[Collected data]
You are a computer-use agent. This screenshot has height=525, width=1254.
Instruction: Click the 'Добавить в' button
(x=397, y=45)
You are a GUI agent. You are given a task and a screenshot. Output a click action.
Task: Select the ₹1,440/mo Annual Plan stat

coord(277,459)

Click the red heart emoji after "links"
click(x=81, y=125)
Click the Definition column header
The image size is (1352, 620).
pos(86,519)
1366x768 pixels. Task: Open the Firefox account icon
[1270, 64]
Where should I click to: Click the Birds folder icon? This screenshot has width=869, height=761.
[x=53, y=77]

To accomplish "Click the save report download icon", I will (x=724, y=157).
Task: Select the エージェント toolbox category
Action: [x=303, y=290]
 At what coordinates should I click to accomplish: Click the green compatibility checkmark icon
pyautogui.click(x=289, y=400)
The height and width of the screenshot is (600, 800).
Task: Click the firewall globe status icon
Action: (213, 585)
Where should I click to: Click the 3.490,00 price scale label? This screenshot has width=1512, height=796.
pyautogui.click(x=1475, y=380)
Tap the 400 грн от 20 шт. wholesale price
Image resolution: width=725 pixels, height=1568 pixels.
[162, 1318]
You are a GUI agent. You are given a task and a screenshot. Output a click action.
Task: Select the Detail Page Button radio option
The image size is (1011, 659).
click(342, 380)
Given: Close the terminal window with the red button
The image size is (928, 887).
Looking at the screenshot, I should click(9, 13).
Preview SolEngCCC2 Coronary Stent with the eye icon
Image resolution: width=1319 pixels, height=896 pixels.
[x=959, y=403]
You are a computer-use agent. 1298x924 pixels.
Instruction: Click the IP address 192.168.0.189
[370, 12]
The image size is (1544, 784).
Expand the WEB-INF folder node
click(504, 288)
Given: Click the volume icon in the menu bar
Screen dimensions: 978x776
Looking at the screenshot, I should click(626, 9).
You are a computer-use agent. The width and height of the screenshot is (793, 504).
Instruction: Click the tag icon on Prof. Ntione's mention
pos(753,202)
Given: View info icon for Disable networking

→ To do
With no word changed, write the entries out once more.

→ Answer box
You are a computer-use agent. This screenshot has height=525, width=1254.
Instruction: Click the 'Добавить в' button
(x=397, y=45)
You are a GUI agent. You are given a task and a screenshot. Output a click action.
Task: Select the ₹1,440/mo Annual Plan stat

coord(277,459)

Click the red heart emoji after "links"
click(x=81, y=125)
Click the Definition column header
The image size is (1352, 620).
pos(86,519)
1366x768 pixels. Task: Open the Firefox account icon
[1270, 64]
Where should I click to: Click the Birds folder icon? This screenshot has width=869, height=761.
[x=53, y=77]

To accomplish "Click the save report download icon", I will (x=724, y=157).
Task: Select the エージェント toolbox category
Action: [x=303, y=290]
 At what coordinates should I click to accomplish: Click the green compatibility checkmark icon
pyautogui.click(x=289, y=400)
The height and width of the screenshot is (600, 800).
Task: Click the firewall globe status icon
Action: (213, 585)
Where should I click to: Click the 3.490,00 price scale label? This screenshot has width=1512, height=796.
pyautogui.click(x=1475, y=380)
Tap the 400 грн от 20 шт. wholesale price
Image resolution: width=725 pixels, height=1568 pixels.
[162, 1318]
You are a GUI agent. You are given a task and a screenshot. Output a click action.
Task: Select the Detail Page Button radio option
The image size is (1011, 659).
click(342, 380)
Given: Close the terminal window with the red button
The image size is (928, 887).
Looking at the screenshot, I should click(9, 13).
Preview SolEngCCC2 Coronary Stent with the eye icon
Image resolution: width=1319 pixels, height=896 pixels.
[x=959, y=403]
You are a computer-use agent. 1298x924 pixels.
Instruction: Click the IP address 192.168.0.189
[370, 12]
The image size is (1544, 784).
Expand the WEB-INF folder node
click(504, 288)
Given: Click the volume icon in the menu bar
Screen dimensions: 978x776
Looking at the screenshot, I should click(626, 9).
You are a computer-use agent. The width and height of the screenshot is (793, 504).
Instruction: Click the tag icon on Prof. Ntione's mention
pos(753,202)
Given: View info icon for Disable networking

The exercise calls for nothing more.